*|Honoring parents, obeying God, small miracles
I know God says to honor my parents but it is just so hard. I mean it's so unfair. You wanna know what happen just now. I got scolded for coming home late. I was taking NIGHT PHOTOS... I said that earlier this morning before I left house and I got scolded. My mother was like whu can't you do your homework earlier. WHAT DO U NOT UNDERSTAND? Night photos can only be taken at night and well I got blamed for making her tired which exactly isn't my fault. I mean my mother WANTS to mop the floor EVERYDAY and REFUSES to use the washing machine. She thinks I had it easy, she does not know that sometimes i sleep like only 2 hrs plus. And well after that, my brother came home and he didn't get scolded wadsoever. In fact, my mother was so nice to him and there I was upset with tears running down. Its all just too overwhelming. I know my parents favour my brother. I know they care about him more. I know there is nothing I can do to change this but sometimes a little part of me just wish that they could just love me a bit more.
I been at this favouring and loving my brother issue more for years and sometimes little things like this just gets at me. Its just so many things accumulate and I know I suppose to forgive and forget. I am trying to just that it's hard. I know God wants me to open up heart and not shut it out from everything to prevent it from hurting because love sometimes hurt. Nothing costs more than loving - except not loving. It makes me think about Jesus. He was mocked and tortured and put to die on the cross and the hurt he experienced is so much greater than anybody, even the hurt that I experienced. But He did not shut his heart, instead He love them all even more by dying on the cross for their sins so that they may be cleansed. That is the greatest love of all. Honoring my parents and loving them can be hard sometimes but I know God wants me to love them and that is the right thing to do even if it hurts a lot. My heart has been like very broken for years but I am glad I have Jesus, He is gluing back all the pieces again. I am thankful for that. Couldn't have donw it without Jesus.

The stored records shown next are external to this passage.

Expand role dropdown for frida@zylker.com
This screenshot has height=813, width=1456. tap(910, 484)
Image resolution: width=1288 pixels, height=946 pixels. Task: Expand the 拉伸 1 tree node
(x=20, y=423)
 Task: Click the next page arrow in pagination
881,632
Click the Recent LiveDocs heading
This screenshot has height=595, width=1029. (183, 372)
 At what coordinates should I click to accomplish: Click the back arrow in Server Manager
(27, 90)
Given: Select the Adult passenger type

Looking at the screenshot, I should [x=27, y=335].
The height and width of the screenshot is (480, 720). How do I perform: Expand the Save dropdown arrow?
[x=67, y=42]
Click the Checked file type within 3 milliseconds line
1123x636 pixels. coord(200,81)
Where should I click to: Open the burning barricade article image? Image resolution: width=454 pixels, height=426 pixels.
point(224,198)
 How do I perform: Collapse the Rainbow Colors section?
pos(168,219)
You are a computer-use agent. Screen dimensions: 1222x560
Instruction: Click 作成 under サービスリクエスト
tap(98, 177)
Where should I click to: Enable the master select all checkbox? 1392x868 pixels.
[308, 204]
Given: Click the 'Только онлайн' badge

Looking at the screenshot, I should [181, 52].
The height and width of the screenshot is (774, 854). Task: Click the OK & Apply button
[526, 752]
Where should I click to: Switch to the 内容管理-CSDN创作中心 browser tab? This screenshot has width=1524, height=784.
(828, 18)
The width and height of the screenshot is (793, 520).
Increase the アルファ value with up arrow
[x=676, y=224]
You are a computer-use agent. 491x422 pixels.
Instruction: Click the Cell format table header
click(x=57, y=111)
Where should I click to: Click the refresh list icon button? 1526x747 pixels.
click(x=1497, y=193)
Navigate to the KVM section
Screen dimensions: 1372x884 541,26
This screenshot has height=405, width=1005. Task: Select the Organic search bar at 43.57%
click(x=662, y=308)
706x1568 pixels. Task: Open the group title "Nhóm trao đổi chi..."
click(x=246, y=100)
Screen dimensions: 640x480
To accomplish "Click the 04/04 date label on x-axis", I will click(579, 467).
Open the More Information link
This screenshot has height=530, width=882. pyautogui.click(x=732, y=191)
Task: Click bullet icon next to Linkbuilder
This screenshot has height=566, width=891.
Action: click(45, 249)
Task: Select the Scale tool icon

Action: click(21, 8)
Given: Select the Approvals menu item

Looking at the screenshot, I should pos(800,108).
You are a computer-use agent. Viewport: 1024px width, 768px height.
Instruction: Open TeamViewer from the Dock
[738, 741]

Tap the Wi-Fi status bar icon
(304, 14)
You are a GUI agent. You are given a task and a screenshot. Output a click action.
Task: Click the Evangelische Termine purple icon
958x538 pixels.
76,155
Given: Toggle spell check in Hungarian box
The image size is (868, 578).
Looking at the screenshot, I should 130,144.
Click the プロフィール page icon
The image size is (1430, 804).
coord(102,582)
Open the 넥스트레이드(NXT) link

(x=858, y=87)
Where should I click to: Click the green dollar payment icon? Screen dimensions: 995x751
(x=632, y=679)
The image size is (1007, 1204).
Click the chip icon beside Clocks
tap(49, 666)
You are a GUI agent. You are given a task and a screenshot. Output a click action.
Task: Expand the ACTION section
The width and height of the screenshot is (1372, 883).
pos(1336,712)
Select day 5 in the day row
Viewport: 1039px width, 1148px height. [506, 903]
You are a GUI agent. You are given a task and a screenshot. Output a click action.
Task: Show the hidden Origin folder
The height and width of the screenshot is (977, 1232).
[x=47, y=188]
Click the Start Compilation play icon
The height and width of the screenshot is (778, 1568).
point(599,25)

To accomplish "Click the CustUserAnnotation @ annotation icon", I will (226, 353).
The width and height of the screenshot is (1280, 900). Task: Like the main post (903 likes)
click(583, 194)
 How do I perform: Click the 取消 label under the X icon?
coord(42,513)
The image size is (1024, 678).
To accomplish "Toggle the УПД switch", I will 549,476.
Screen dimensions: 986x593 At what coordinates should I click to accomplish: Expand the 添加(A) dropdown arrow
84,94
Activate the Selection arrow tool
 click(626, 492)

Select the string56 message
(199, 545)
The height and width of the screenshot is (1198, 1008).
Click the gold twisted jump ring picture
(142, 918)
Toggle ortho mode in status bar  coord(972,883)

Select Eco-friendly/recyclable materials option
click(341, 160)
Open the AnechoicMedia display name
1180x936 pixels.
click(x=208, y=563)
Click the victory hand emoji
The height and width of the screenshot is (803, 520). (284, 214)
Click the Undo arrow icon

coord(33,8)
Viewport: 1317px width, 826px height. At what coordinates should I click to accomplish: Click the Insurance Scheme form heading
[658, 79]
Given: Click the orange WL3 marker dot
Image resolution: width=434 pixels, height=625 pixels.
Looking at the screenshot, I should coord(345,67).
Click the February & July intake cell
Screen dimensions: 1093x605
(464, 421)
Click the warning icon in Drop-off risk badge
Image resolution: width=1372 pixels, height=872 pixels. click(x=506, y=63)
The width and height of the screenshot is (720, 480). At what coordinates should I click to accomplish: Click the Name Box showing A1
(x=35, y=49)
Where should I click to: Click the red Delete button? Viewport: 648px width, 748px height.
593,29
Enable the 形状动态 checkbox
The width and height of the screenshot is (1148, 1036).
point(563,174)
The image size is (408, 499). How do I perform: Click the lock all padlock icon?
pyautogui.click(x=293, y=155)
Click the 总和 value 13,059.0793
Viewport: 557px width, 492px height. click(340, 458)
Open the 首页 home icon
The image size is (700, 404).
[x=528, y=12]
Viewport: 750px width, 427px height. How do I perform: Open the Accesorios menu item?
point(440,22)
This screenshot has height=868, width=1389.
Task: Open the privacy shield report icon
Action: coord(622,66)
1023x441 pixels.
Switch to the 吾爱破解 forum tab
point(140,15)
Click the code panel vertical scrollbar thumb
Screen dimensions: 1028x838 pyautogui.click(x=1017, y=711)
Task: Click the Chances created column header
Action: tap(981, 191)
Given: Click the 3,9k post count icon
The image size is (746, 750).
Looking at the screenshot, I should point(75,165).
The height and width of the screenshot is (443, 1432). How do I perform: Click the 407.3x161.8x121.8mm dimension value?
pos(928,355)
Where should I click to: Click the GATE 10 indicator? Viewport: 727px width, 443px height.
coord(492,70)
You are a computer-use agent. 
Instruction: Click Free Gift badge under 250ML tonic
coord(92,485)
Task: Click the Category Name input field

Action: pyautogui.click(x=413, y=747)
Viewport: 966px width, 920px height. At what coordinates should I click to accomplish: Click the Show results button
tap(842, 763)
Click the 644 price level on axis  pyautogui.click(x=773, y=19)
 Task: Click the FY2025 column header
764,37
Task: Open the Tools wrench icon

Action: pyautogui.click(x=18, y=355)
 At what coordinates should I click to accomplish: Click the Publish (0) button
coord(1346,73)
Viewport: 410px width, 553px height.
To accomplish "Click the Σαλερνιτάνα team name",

I am feeling so much better now. But its so late and I still have to do my essay outline. Well I have to be thankful for one small miracle. I was like looking thru the reference book in the library and I just could not find the info I need and I was like pulling this book from the shelf and I flip through it and I could not find anything to do with Las Meninas. I was lazy to check the index and I am glad there was a nagging voice inside me telling me that I should not be lazy and just flip to index and look Las Meninas up and I am glad I did cos not only did I find out what Naturalism is all about, I can finally start writing my essay outline. I have to thank God for speaking to me. I know it is Him and I am glad that I obey.
Had not suce a bad evening. Went to the waterfront and immerse myself in all that music. I did distress a little. YEAH! OK back to doing essay outline liao.